I met with this problem when reading a proof of rank theorem in Rudin's "Principles of mathematical analysis", P230, as is shown below.
http://www.tuchuan.com\d/2009102708423112091.jpg

I don't know why $\displaystyle A(V)$ here is an open set of $\displaystyle Y_1$, could anyone help me out? Thanks!
• Oct 27th 2009, 12:09 AM
zzzhhh
The last part of this proof gives me some hints. For $\displaystyle \mathbf y_0\in A(V)$, find a $\displaystyle {\bf{x}}_0\in V$ such that $\displaystyle A\bf x_0=y_0$. Define a mapping $\displaystyle B({\bf y )=x}_0+S(\bf{y-y}_0)$ where $\displaystyle S$ is defined as (67) in P229 of this book satisfying $\displaystyle AS=1$ on $\displaystyle Y_1$. $\displaystyle B(\bf y_0)=x_0$. It can be seen that $\displaystyle S$ is a linear transformation from $\displaystyle Y_1$ into $\displaystyle \mathbb R^n$, so it is continuous and in turn makes $\displaystyle B$ continuous. Therefore, the open set $\displaystyle V$ of $\displaystyle \mathbb R^n$ produces by continuity of $\displaystyle B$ a neighborhood $\displaystyle W$ in $\displaystyle Y_1$ containing $\displaystyle \bf y_0$ such that $\displaystyle B(\mathbf y)\in V$ for all $\displaystyle \mathbf y\in W$. Note that so far $\displaystyle W$ may not lie in $\displaystyle A(V)$, so next we prove that it really is contained in $\displaystyle A(V)$. For any $\displaystyle \bf y$ in $\displaystyle W$, let $\displaystyle \mathbf x=B(\mathbf y)$, then $\displaystyle \mathbf x\in V$, so $\displaystyle A\mathbf x=A\bf x_0+y-y_0=y$, which just shows $\displaystyle \mathbf y\in A(V)$, or, $\displaystyle W\subseteq A(V)$, as desired.
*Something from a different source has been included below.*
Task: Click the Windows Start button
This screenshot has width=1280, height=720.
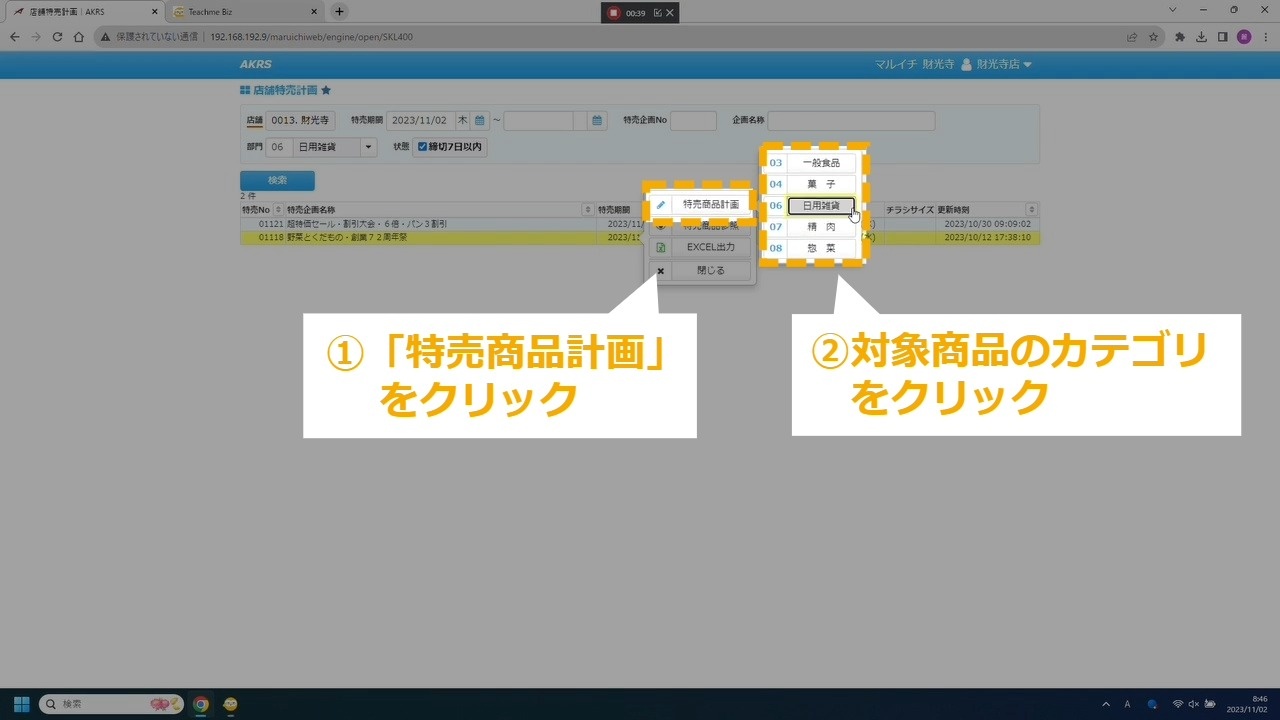Action: point(21,704)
Note that this means $\displaystyle A(V)$ is only open in $\displaystyle Y_1$, but not open in $\displaystyle \mathbb R^m$ because $\displaystyle Y_1$ is not necessarily open in $\displaystyle \mathbb R^m$. However, if we set the codomain to be the rank space assuming subspace topology, any linear transformation is an open map. Is that right?
I don't know if the above proof is what the author originally intended. It seems not and there should be a simpler proof since "it is clear". oops... Rudin's book is going to drive me mad :(, should I continue to use his books to study real and complex analysis and functional analysis in future?